A few days ago we wrote about Woodland Prep charter supporters and people at the state department of elucidation constantly saying that 900 children leave Washington County each day to go to private schools out-of-county.
Turns out this number came from the application the charter submitted to the state charter school commission more than a year ago. Yep, right there on page eight of the application is a chart labeled as “Figure 2. Student enrollment trend in Washington County, AL” The graph could be for most any rural county in the state with a descending line going from 2007 to 2017.
But here is where things get funky.
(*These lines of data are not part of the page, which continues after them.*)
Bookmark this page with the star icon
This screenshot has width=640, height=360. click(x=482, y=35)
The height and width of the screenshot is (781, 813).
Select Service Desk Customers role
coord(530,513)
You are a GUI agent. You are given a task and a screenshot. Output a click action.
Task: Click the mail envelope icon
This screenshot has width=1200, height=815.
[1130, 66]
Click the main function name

The chart says that in 2016 there were 3,657 children in the county ages 5-18. That year they say enrollment in the county school system was 2,813. So they subtracted the little number from the big number and the difference is 844.
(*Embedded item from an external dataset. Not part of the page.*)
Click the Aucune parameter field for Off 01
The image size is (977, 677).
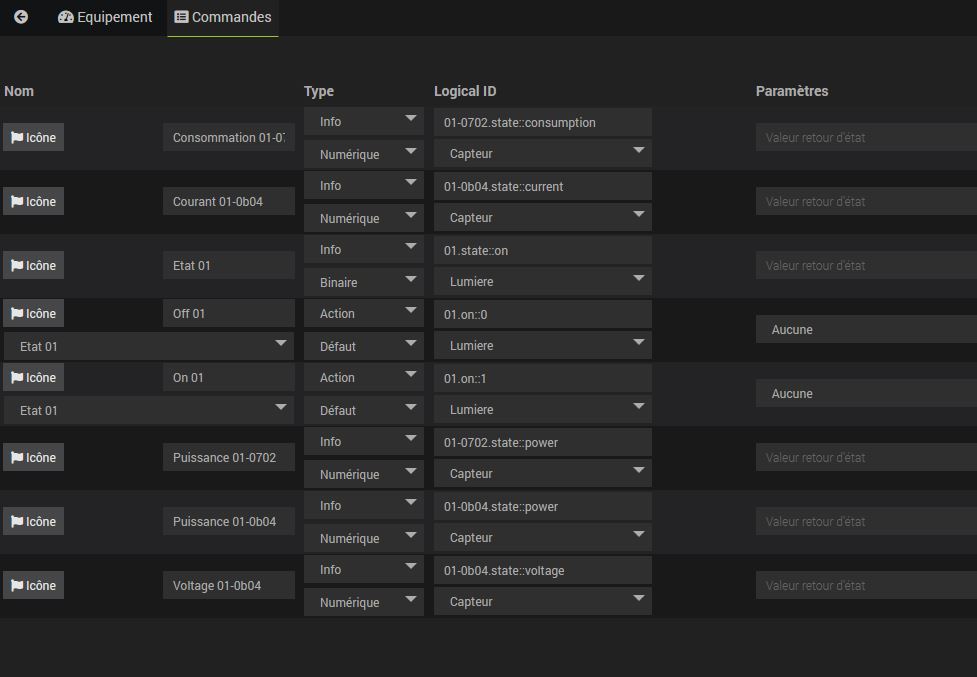pos(866,329)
So the charter folks want us to believe that ALL of these young’uns must be going to private schools somewhere. And just to make the application look better, they round up 844 to 900.
Alabama VOICES for children in Montgomery has been keeping data about children for many years. So I checked in with Rhonda Mann to find out what numbers they had. Turns out their numbers vary significantly from the ones in the application.
According to census estimates Rhonda passed along, in 2016 there were 3,342 children in the county from age five through 19. This is 315 LESS that the folks at Woodland Prep and the state department claim. Plus, the VOICES data goes through age 19–not age 18 as the application claims. (Census data is broken out by ages 5-9; 10-14 and 15-19. I have never seen it cut off at age 18.)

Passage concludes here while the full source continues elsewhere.